======== READING PASSAGE ========
Cyber Intrusion Detection for z Systems (zCID)
Tue, 12 Dec 2023 18:42:09 -0000
|Read Time: 0 minutes
Any cyber security event can have a devastating impact on a company’s financials. Stolen credit cards, identity theft, hacked emails, and so on hurt both the customer and the company’s brand, even going so far as to potentially ruin that company. Data Recovery takes time, but rebuilding customer trust may take even longer.
Dell Technologies has made major investments in a series of continuous security product enhancements to help protect companies and their end users from data loss and/or compromise in the event of an attack. Whether it’s an attack on open systems data or mainframe data, the result of any attack is the same: loss of productivity and concern over theft and exposure of sensitive information.
Ideally, technologies like storage should be able to detect a cyber threat, protect data from the threat, and, in the event of a loss or corruption of data, recover to a known good point. Eight years ago, Dell Technologies developed the first snapshot-based recovery capability for mainframe and open systems data and, as of the latest release of PowerMax in October 2023, has moved into the “intrusion detection” realm of cyber resiliency.
This blog is about a new enhancement to our Mainframe Enabler Software for PowerMax that is designed to provide advanced threat detection for PowerMax mainframe environments.
Mainframe Enabler for intrusion detection
Mainframe Enabler Software (MFE) runs on a z/OS LPAR and is designed to manage PowerMax 2500/8500 and 8000. During discussions about the most recent customer requirements for this release of MFE, it became apparent that customers urgently needed a way to determine whether a cyber event was imminent or occurring. The ask was to send the equivalent of a ‘flare in the sky’ to single-out any atypical behavior in mainframe data access. Upon learning of zCID’s capability within the larger Dell cyber solution, a large mainframe service provider commented “Dell’s innovation around detection of cyber events within PowerMax and CloudIQ is ahead of any other storage provider we talked to”.
Dell Mainframe Solutions development, Product Management, and other organizations within Dell designed a way to enhance MFE to provide awareness of atypical data access behavior. The result of that work was delivered as an enhancement in MFE 10.1.0, released 17 October 2023. This enhancement is known as ‘Cyber Intrusion Detection for z Systems’ or zCID for short.
========
> CHALLENGES:
- A) List the examples of cyber security events named in the blog post on Cyber Intrusion Detection for z Systems.
- B) Continue the blog post on Cyber Intrusion Detection for z Systems, starting right after its final sentence.
======== GIVEN DATA ========
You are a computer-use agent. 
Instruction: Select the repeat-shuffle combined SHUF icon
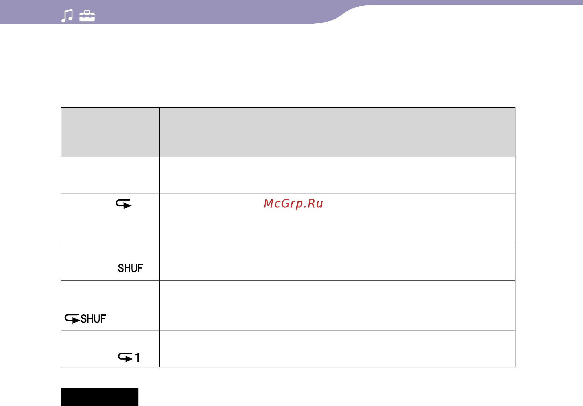click(85, 319)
========
> REPLIES:
- A) Stolen credit cards, identity theft, hacked emails

- B)
We will jump into the technical details of zCID; but first, let’s cover the What, Why, and How of this valuable new feature.
What: zCID is a utility that detects atypical data access patterns in mainframe workloads.
Why: To warn PowerMax mainframe customers that atypical access is occurring, and which should be investigated if a cyber intrusion is suspected.
How: zCID monitors the number of unique tracks accessed for mainframe CKD devices and SMS groups within a customer specified time interval. First a baseline of “normal/typical” access is confirmed by the storage administrator. The next step is to create a set of rules for warning statements that will be generated if an anomaly was detected when data was accessed. Next, zCID is started and runs continually in the background. Finally, if an intrusion is suspected, zCID raw data can be converted to a CSV format for detailed analysis.
Technical and install requirements for zCID
The minimum technical requirements for zCID are:
- MFE 10.1.0 with available SCF address space
- PowerMax 8000, 2500, or 8500
- A list of CKD volumes or SMS groups to monitor
Customers must APF-authorize the MFE 10.1.0 LINKLIB dataset and add a STEPLIB DD statement in their zCID batch jobs. (zCID can also run as a started task.)
zCID is delivered in two programs:
- ECTRAARD is the zCID utility program
- ECTREXTR is a zCID program that converts the raw zCID data to a CSV file. This CSV file is intended to be imported into Microsoft Excel for additional analysis and reporting as determined by a storage analyst.
zCID modes of operation and high-level implementation strategy
ECTRAARD can run in “Live Run mode” or “Batch Run mode”. It is important to understand these two modes before deploying zCID:
- Live Run mode: processes data in real time and collects data from the resources you tell zCID to monitor.
- Batch Run mode: takes the output produced in Live Run mode and creates reports about the historical information.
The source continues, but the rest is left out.